When the bureaucrats slept !

While the book by former RBI Governor Duvvuri Subbarao (IAS 1972) is non-controversial, the forthcoming book by the last RBI Governor Urjit Patel (to be released after a month from now) is is eagerly awaited by financial and monetary economists across the world. By 2014 India’s Public Sector banks had been captured by some ‘unscrupulous racketeers’. This unprecedented capture of the public banking sector by these ‘tycoons who were running their empires on unpaid debts’ went unnoticed by the bureaucrats in the Ministry of Finance, the RBI, office of CAG, and in the Board of Directors of these banks.
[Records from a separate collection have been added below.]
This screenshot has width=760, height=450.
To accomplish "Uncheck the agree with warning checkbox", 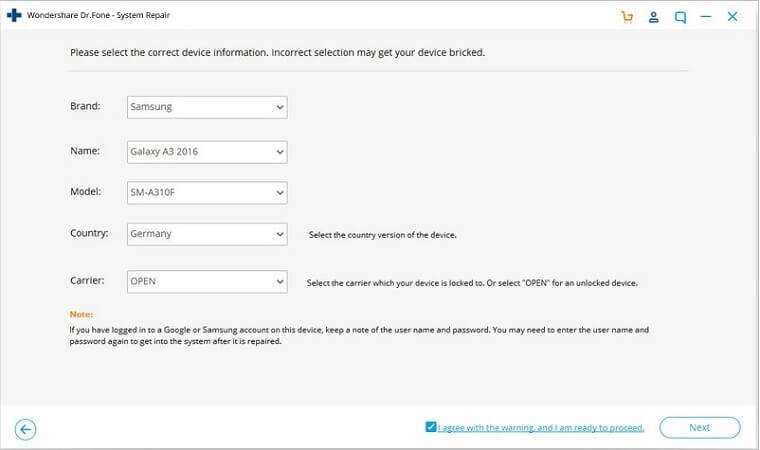I will 430,427.
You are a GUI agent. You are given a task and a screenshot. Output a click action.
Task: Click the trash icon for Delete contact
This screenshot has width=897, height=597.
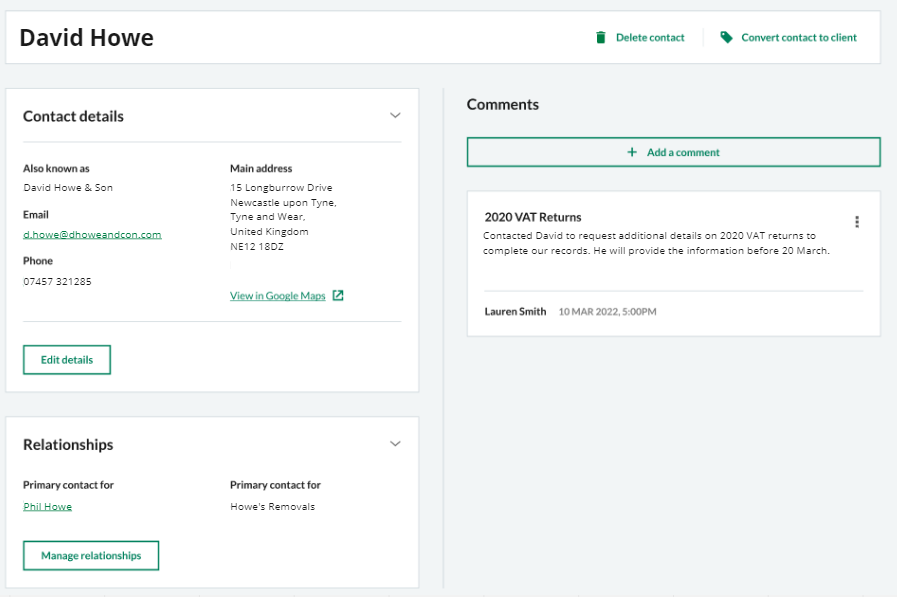coord(601,38)

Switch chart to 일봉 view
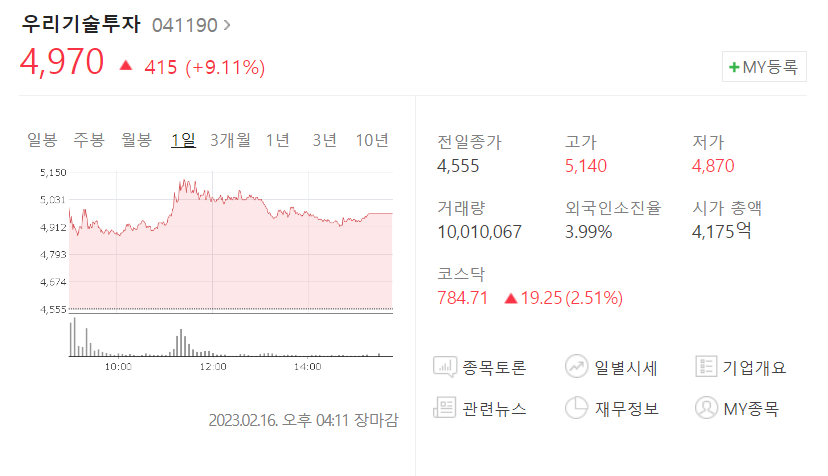tap(42, 140)
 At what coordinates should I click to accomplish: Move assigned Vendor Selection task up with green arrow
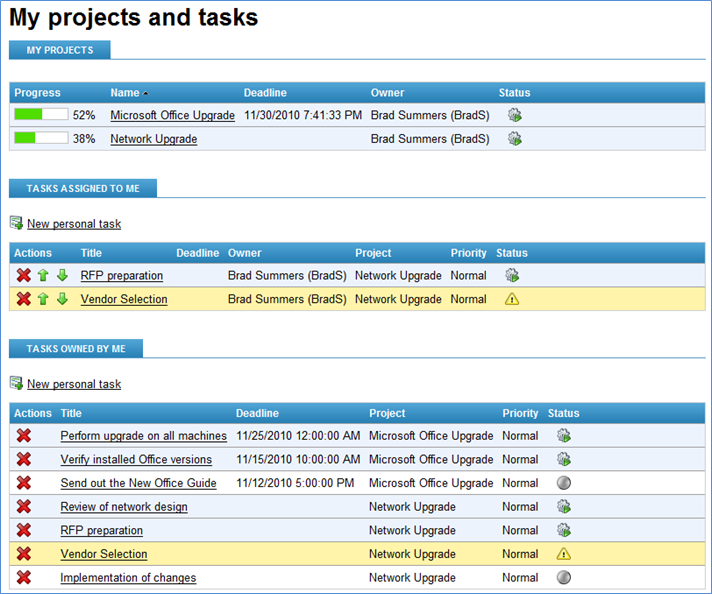tap(43, 299)
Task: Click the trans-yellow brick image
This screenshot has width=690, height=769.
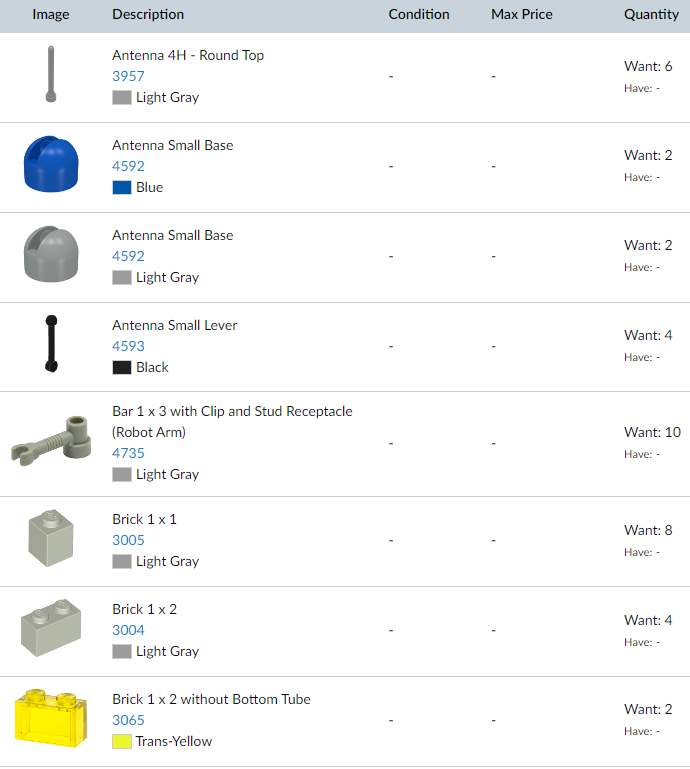Action: click(50, 718)
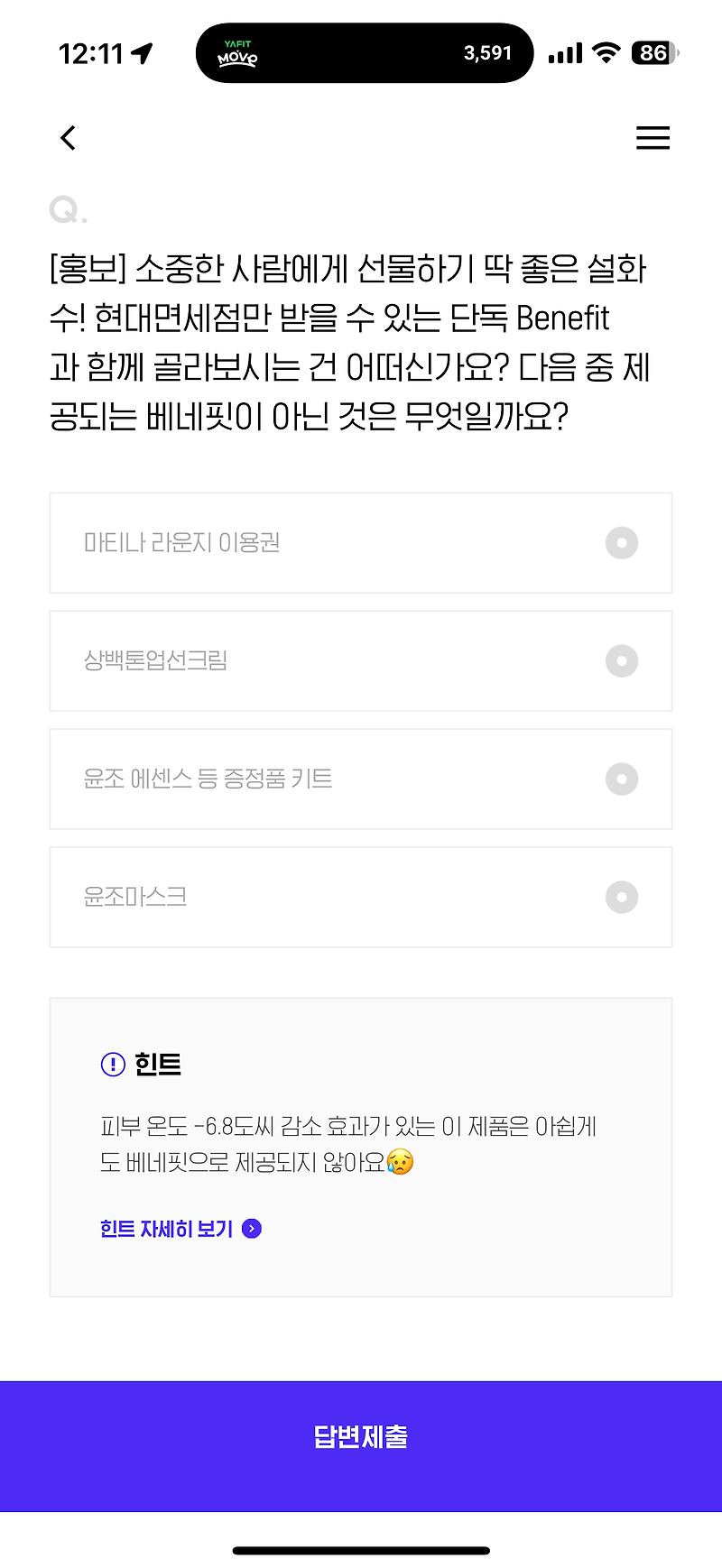This screenshot has width=722, height=1568.
Task: Select radio button for 윤조 에센스 등 증정품 키트
Action: [x=622, y=779]
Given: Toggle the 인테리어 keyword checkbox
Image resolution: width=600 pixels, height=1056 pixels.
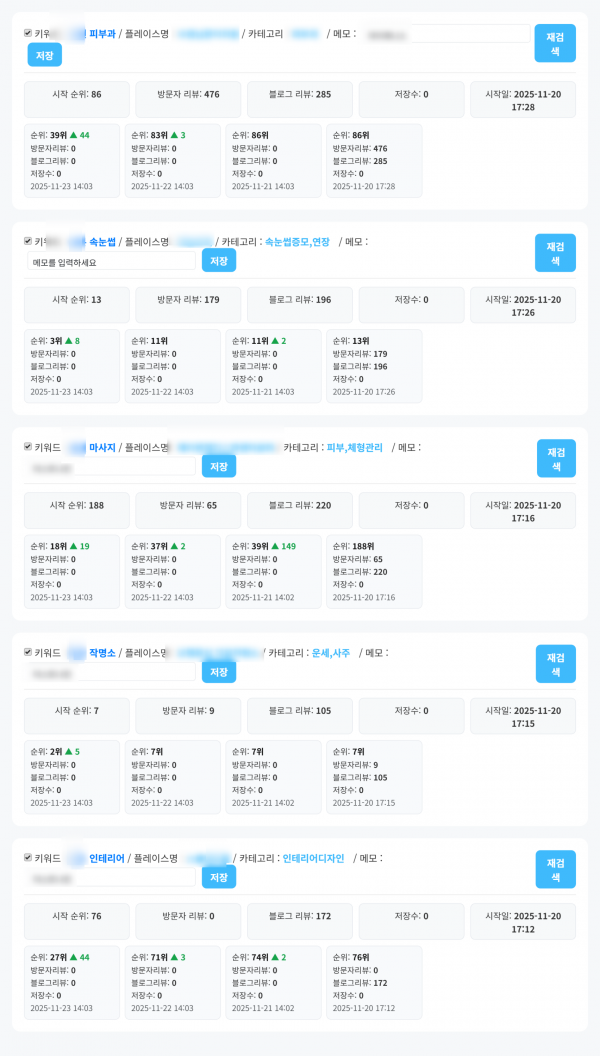Looking at the screenshot, I should pyautogui.click(x=28, y=858).
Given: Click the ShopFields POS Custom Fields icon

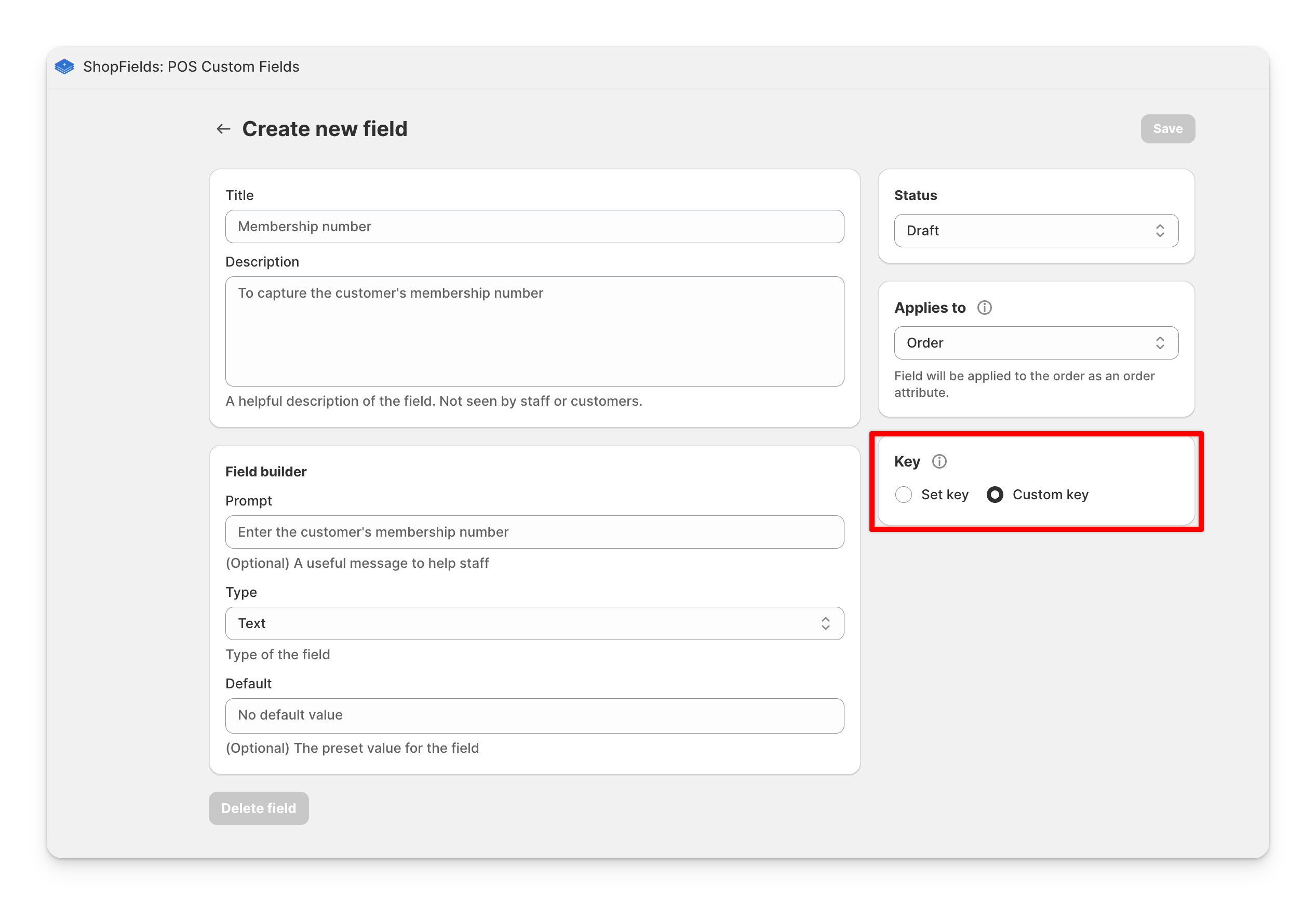Looking at the screenshot, I should [x=64, y=67].
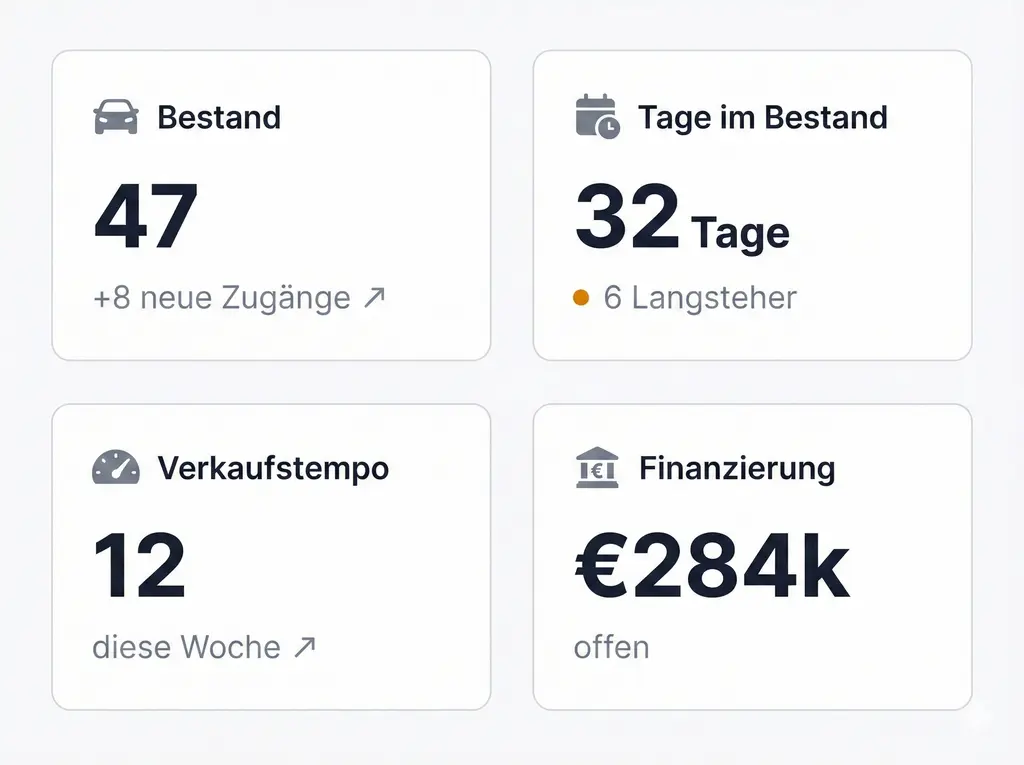Select the euro symbol inside the bank icon
The image size is (1024, 765).
[x=597, y=470]
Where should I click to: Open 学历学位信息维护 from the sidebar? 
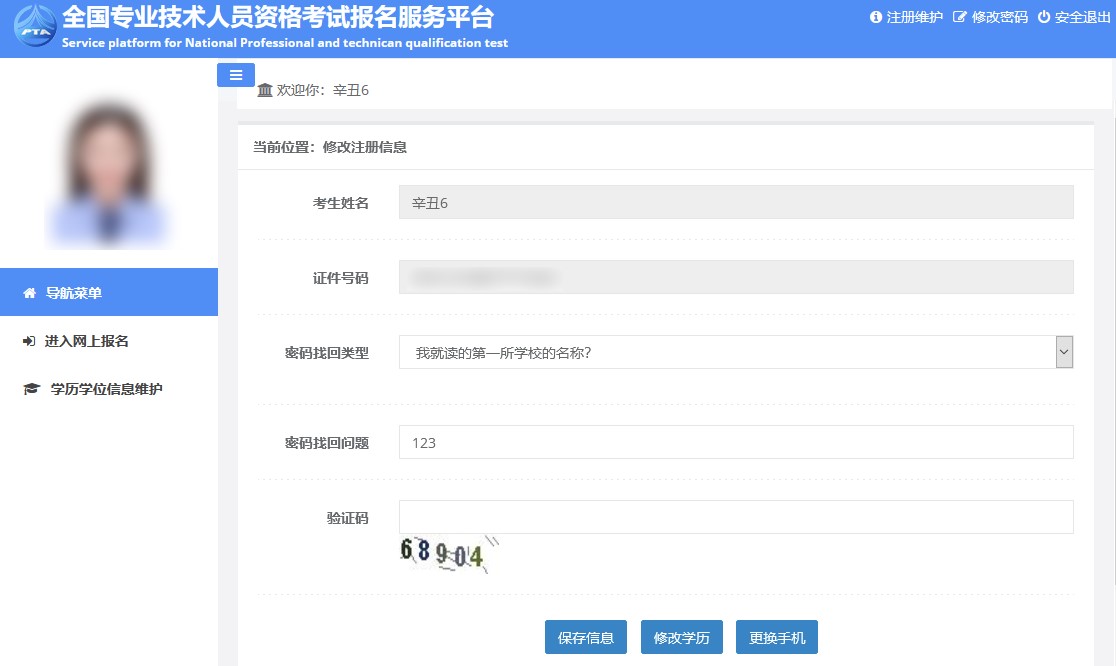tap(106, 389)
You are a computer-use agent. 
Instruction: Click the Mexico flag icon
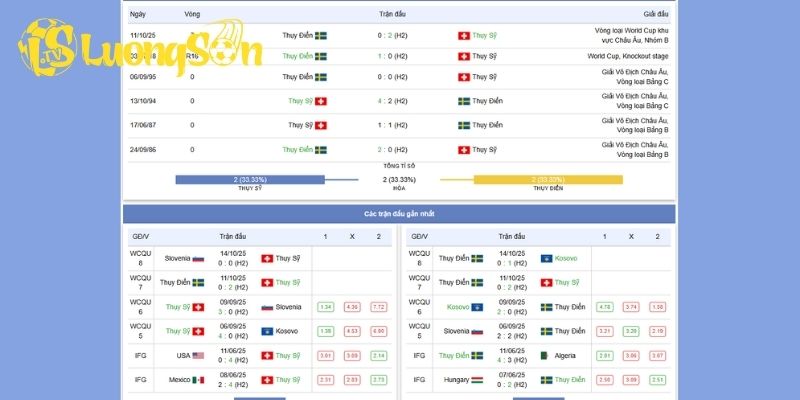(x=198, y=380)
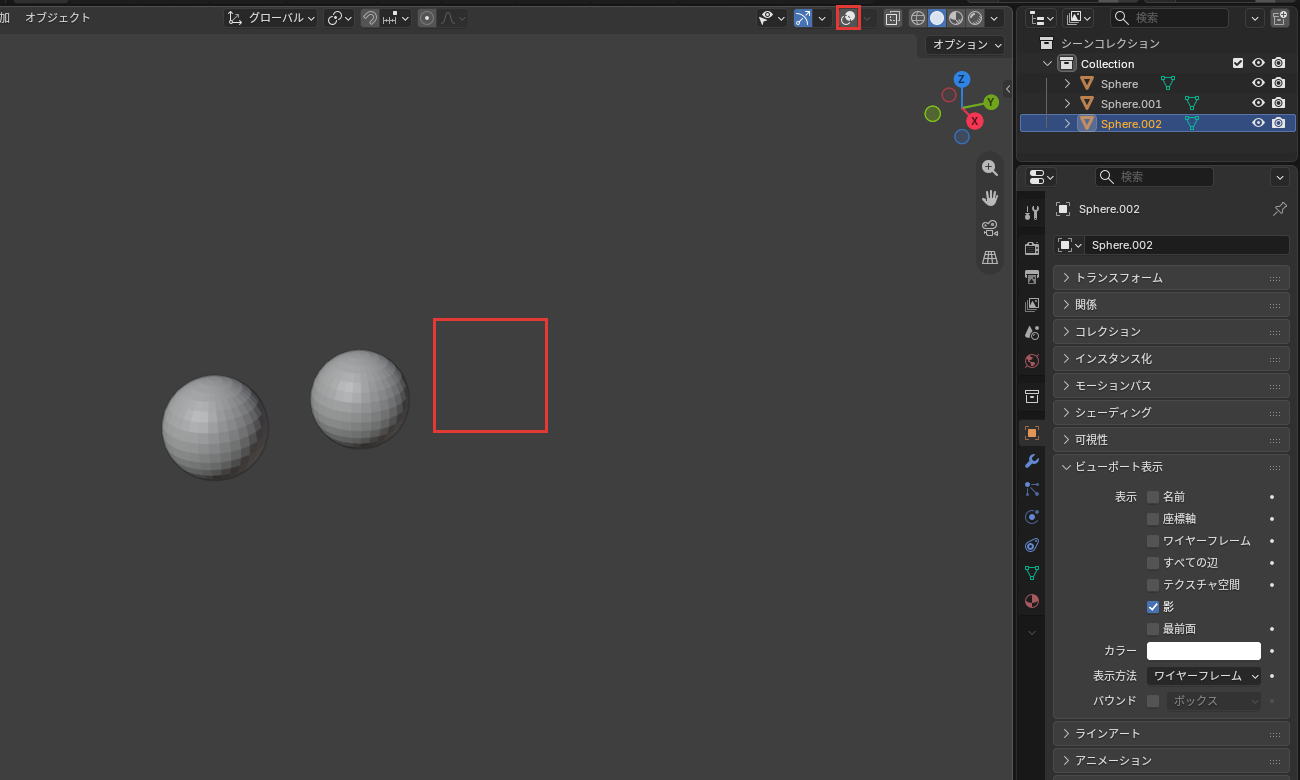The width and height of the screenshot is (1300, 780).
Task: Switch perspective/orthographic grid icon
Action: point(990,258)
Patel's resignation came at a time when relations between the government and the RBI had soured, with the Ministry of Finance threatening to invoke a never-before used clause to give directions to the RBI. He was quickly replaced by Shaktikanta Das (IAS 1980). Patel made no public comments on Government policy either during or after his short tenure as Governor, RBI apparently saving his firepower for the book which while dealing with this ‘bad loan crisis’ in great detail is likely to be more focussed on the autonomy of the RBI. In our country, where the Government owns banks it ‘can use our deposits to lend and splurge for goals that may not always be economic in nature’. In his view, RBI should be free to 'manage money and regulate banks'. Recently Patel has taken over as (non-Executive) Chairperson of the Governing Body of National Institute of Public Finance and Policy - nominated to this post by the outgoing Chairperson Vijay Kelkar.